Banks were being described by the newspaper as being in "good condition." Land prices were up, and families were no longer gathering at the railroad station to return to their former homes in the East, giving up the California adventure. The woolen mill, which had closed for lack of business, reopened.

Understand that Santa Rosa in 1882 was not yet the county's commercial center. Petaluma's tidal creek was still the highway to the Bay Area and the rest of the nation for agricultural products. It had been a dozen tenuous years since a railroad had come to Santa Rosa, and it would be another five years before a rail connection with the Central Pacific would make this town the shipping point for a burgeoning agriculture industry and establish it as the county's market town.

A plan for a new courthouse in the town plaza was still a matter of discussion. County government — and the court — was still in a too-small building on the northwest corner of Fourth and Mendocino. (Think Exchange Bank.)

It was that old courthouse, dating to the founding of the town in the 1850s, which provides the setting for this tale.

THE PLAINTIFF was Ellen Colton, a San Francisco resident and widow of David Colton, who had worked for the Central Pacific railroad as a lobbyist in Sacramento. Colton was a close friend of Charles Crocker, a member of the quartet known as The Big Four (Crocker, Leland Stanford, Mark Hopkins and Collis P. Huntington) who owned the Central Pacific. He had been allowed to buy shares in the private company, and when he died, the company bought the shares back from his widow.

Shortly after, Hopkins died. And stories of the value of his estate, including the worth of his CP shares, were published in the newspapers.

Ellen Colton realized that she had received considerably less per share. She had been cheated.

The trial was set in San Francisco, but neither side wanted a jury trial and no judge in San Francisco would agree to hear the case.

Sonoma County's Superior Court had Judge Jackson Temple, one of the first lawyers in Sonoma County. Temple had been a state Supreme Court justice but in 1875 had returned to his Santa Rosa home, where he was elected to the Superior Court bench.

As a jurist with a statewide reputation, Temple was a logical choice to hear the Colton case.

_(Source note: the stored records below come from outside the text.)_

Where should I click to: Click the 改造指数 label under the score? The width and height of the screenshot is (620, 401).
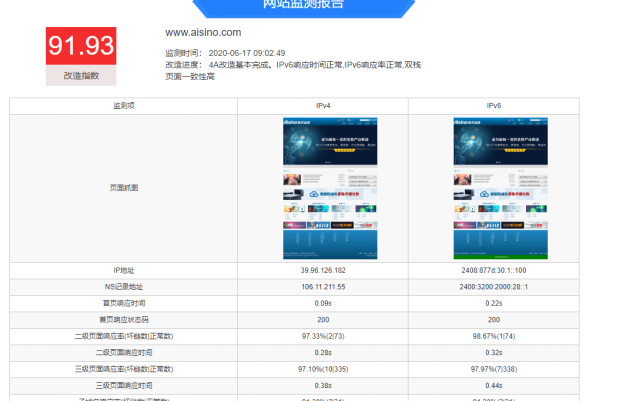pyautogui.click(x=81, y=75)
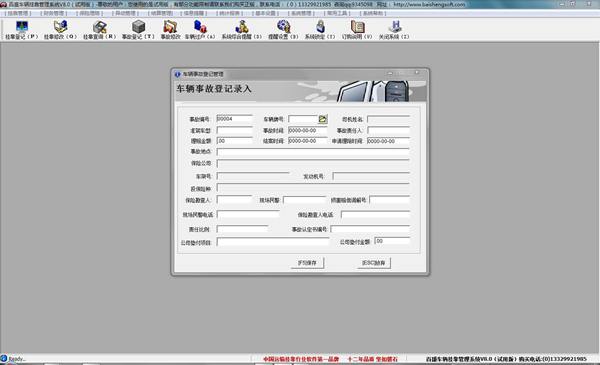Open the 系统帮助 menu at the end
Screen dimensions: 600x365
(x=373, y=13)
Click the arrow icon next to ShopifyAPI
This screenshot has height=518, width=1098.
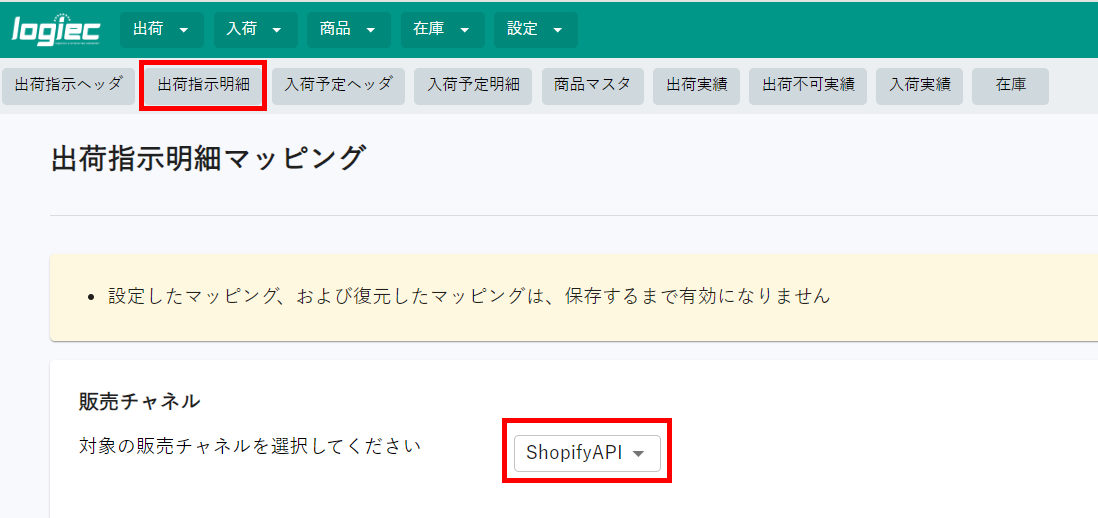638,454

None of the participants had any idea what they were getting into. It started quietly enough. Colton's lawyers argued that the Big Four had not paid a fair price. The defense argued that the widow Colton had signed off on the deal.

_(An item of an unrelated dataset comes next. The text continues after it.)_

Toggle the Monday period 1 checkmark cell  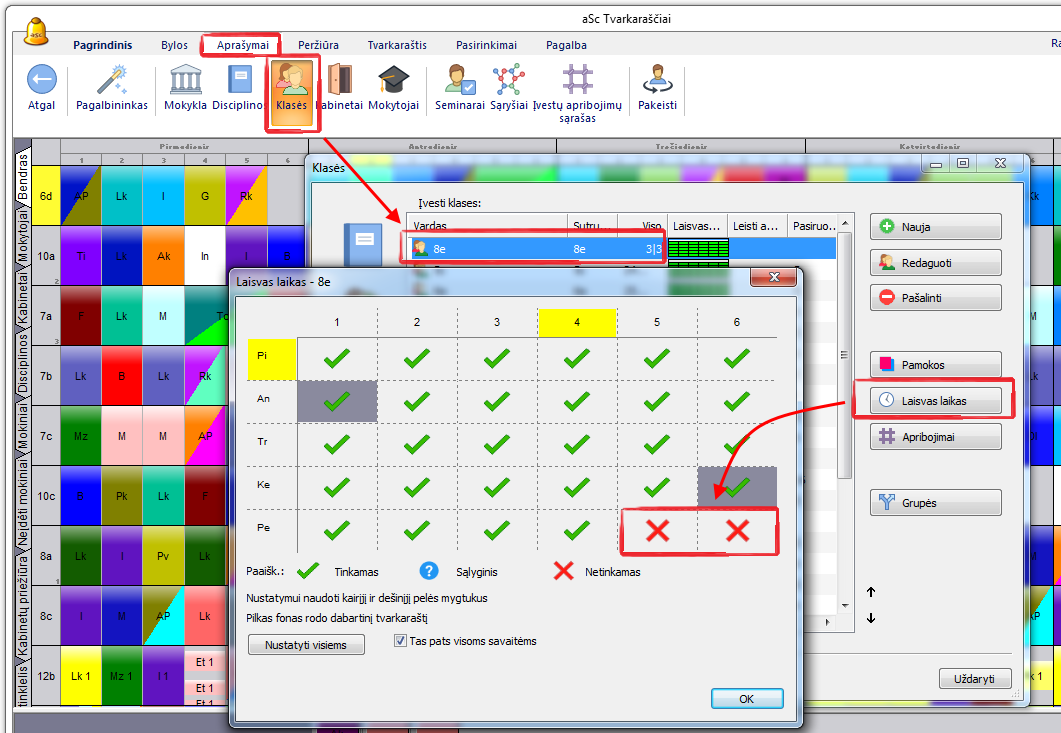click(x=337, y=358)
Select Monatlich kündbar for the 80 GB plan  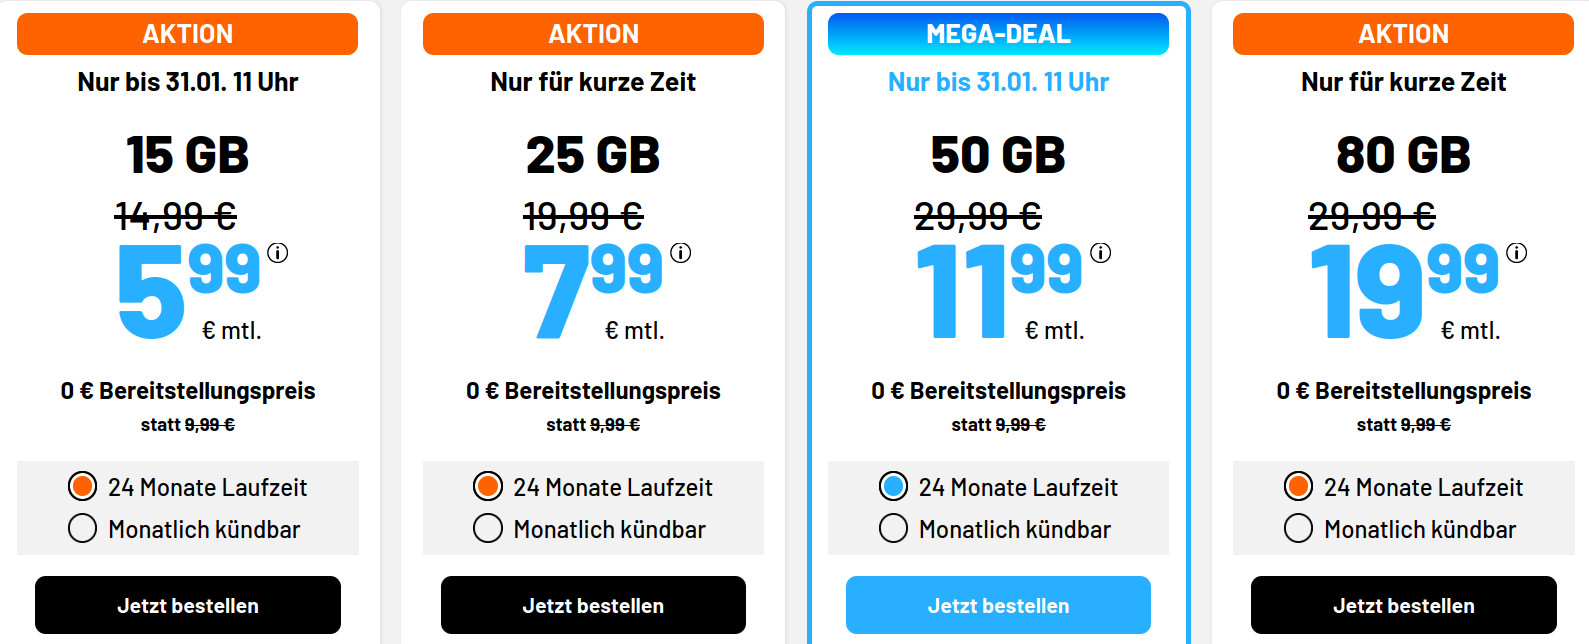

And then, midway through the testimony, Ellen Colton's lawyers dropped a bombshell. They introduced correspondence between David Colton and Collis Huntington, who was the Central Pacific's advocate in Washington, D.C.

The Colton Letters, as they became known, clearly showed the methods used by the railroad barons to control state and national politics. Colton and Huntington wrote each other about the huge sums of money paid to legislators, both state and national. They named names. And sums. And what favors were received in exchange.

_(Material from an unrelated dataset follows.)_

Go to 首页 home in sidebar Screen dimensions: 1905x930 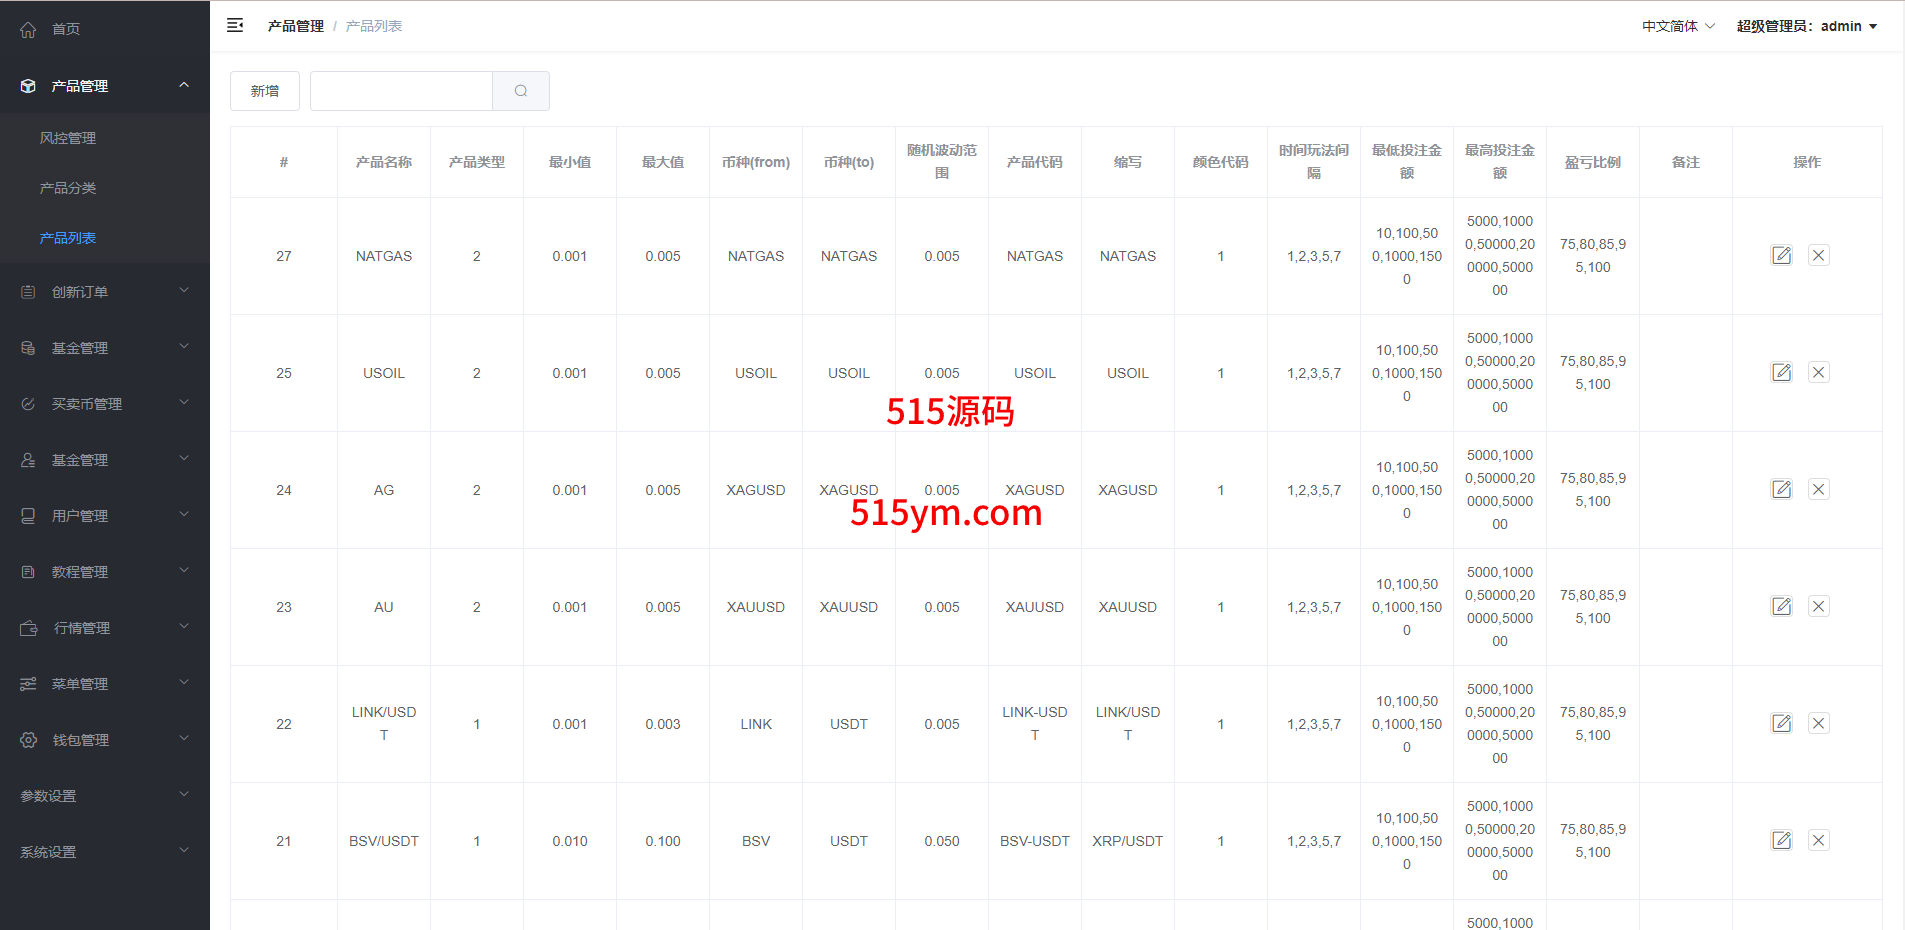pyautogui.click(x=66, y=29)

The national press arrived in Santa Rosa, overflowing the hotels. The published transcripts, much in demand, ran to thousands of pages — and were a windfall for the tiny Sonoma Democrat, which printed the daily testimony.

It was the first chink in the armor of the mighty Big Four and, according to historians, the beginning of a period of public outrage that, eventually, resulted in a reform of California politics.

After all the fuss, Ellen Colton lost her suit. She had, indeed, signed the agreement. The immediate reaction was public outcry against men who would cheat a widow. It would be years before the larger issue of money and politics was understood. Leland Stanford, in fact, became California's U.S. senator the following year. But historians, blessed with hindsight, now see it as the beginning of the end.

I suppose you could say that this old story gives one hope that the law of unintended consequences will apply once more, in some way, and the guilty out there — and we know they are out there — will get their comeuppance.

What we need is another widow woman who gets ripped off by the biggies. But, then again, it may not be as easy to fool old ladies as it used to be.